Monday, August 9, 2010

Reading and....

If you haven't read "The Help" by Kathryn Stockett, you should.  It's really good but it's also quite disturbing.  I'm listening to an audio version and I've got to tell you that I'm overwhelmed.  I love it. 

I don't know why I turn on the tv, there's really nothing to watch.

I think I'm caught in one of those hamster wheels running in circles.  I don't want to go to work, I don't want to stay home.  When I'm at work I keep thinking of all the stuff I need to do when I get home and when I get here all I want to do is sleep.  The houe is a mess.  Not a disaser but a mess.  I'm not tripping over trash or anything like that.
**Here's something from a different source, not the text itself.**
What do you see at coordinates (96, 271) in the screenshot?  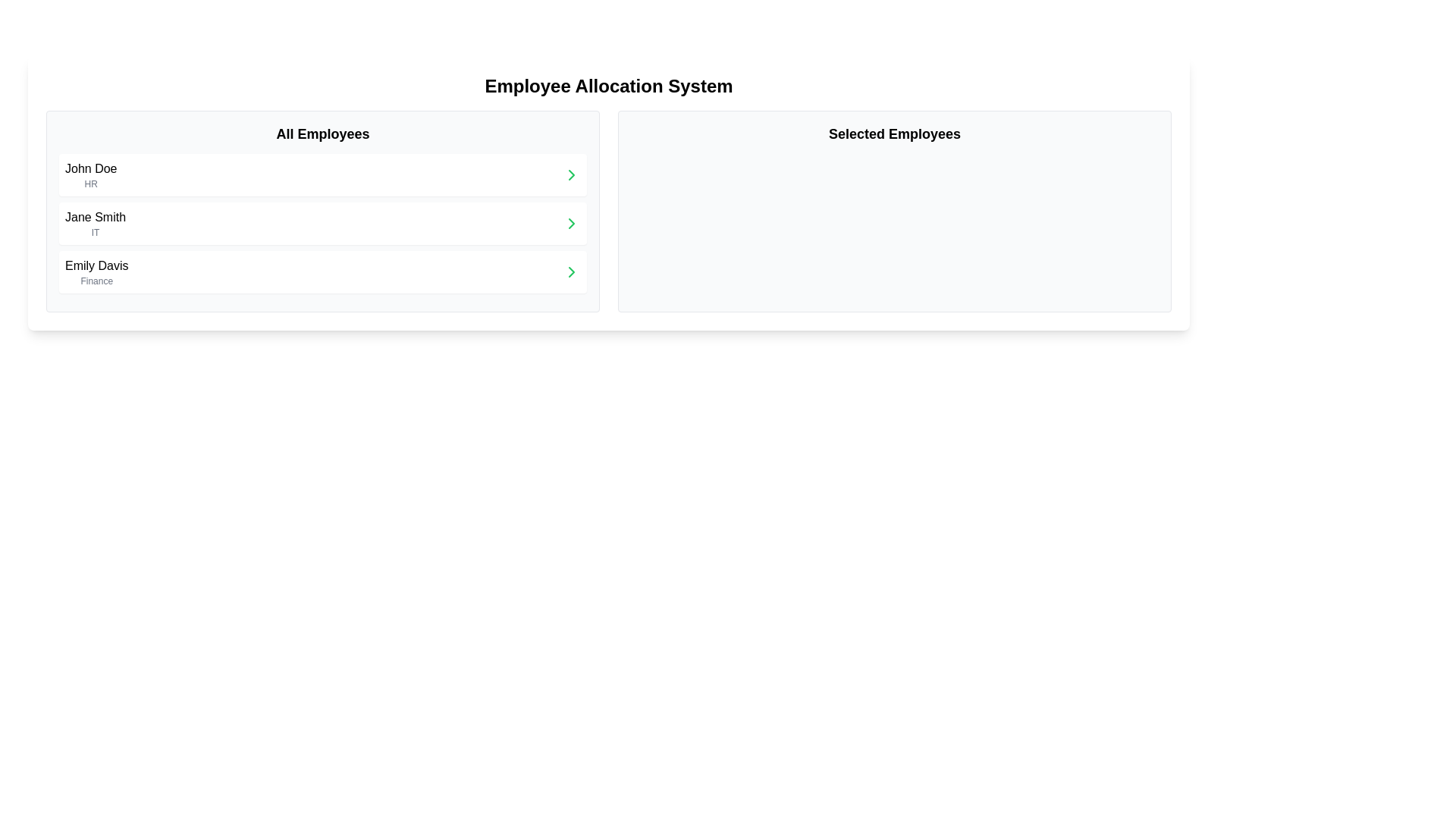 I see `the text block representing the employee's name and department details located in the third row of the 'All Employees' section` at bounding box center [96, 271].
I still can't see the top of my dining table but it's getting closer.  Life has just been such chaos since the day Richard ran away and the events following that defining moment.  Sometimes I wonder if there's a parallel universe and people are watching me on tv?!  I'm tired and grieving I guess.  I probably should go for some grief counseling. 

Ever since I broke my leg last year and spent 4 months in 1. a cast, 2. a boot, and 3. a splint my other knee and leg have hurts like crazy.  The cast, boot and splint mad walking a very uneven process and that's when it started and it just hasn't ever gone away.  Odd but quite uncomfortable. 
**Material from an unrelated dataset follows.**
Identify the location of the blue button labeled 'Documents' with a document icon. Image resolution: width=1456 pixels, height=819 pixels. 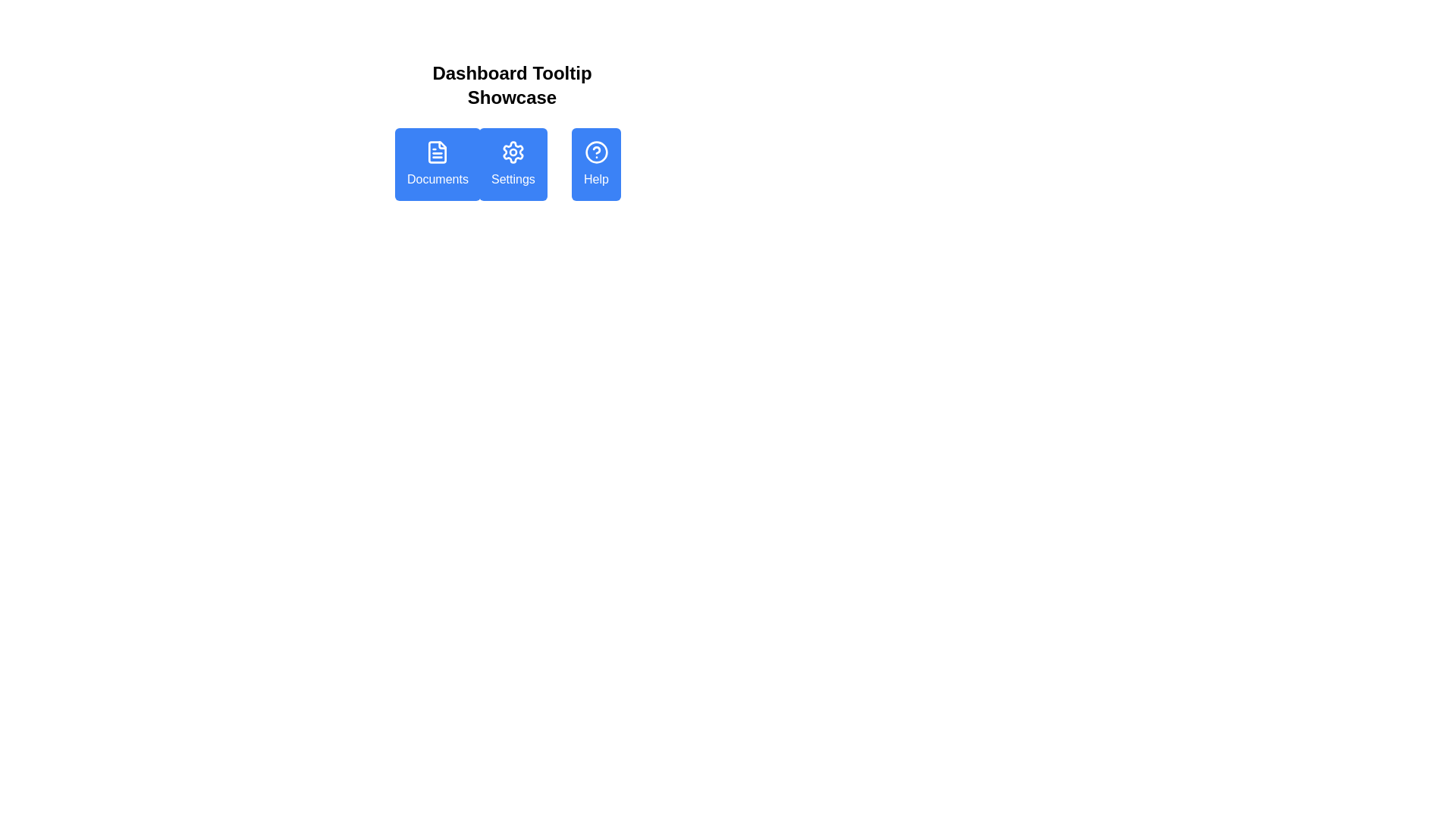
(437, 164).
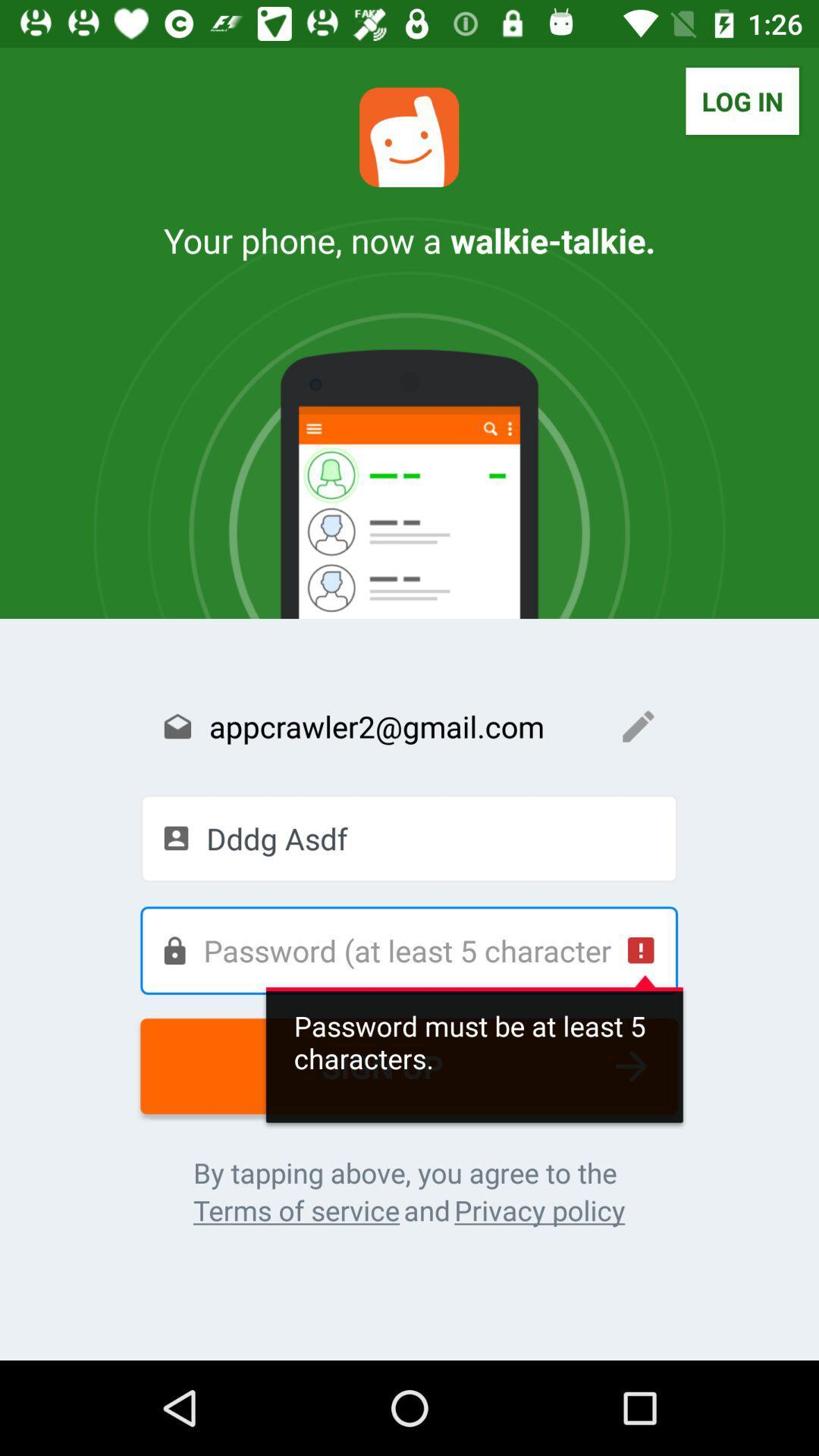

Let's see if I can think of anything else to complain about?  nope that's it for now! 

Sunday, August 8, 2010

Talents I didn't know

I just discovered that I am "bi-stitchual".  Is that not the coolest thing.  I didn't even knbow this word existed.  It means I can knit and crochet both.  That's like being double-jointed which I am that too, but I was born that way and I had to learn how to be bistitchual. 

I like to make up new words.  For example lupper is when you have a meal in the middle of the afternoon instead of lunch and supper.  Lupper.  One can eat only two meals a day if they have brunch and lupper instead of breakfast, lunch and dinner.  Oddly enough I can't think of other words I've made up.  I suspect that I use them often enough that they no longer seem made up to me!  I know there's a web site where you can see new words made up by other people but I've lost it.  If anyone knows what it is let me know.  It was really fun to read. 

Still knitting on "Spring is in the Air".  I've got to pay better attention to my pattern.  I leave out yo's or drop stitches and have to tink back and re-knit.  I guess I've only been working on it for about a month but it seems like forever. 

And doing a little wedding planning.  They're doing most of their own planning but I get to help a little bit.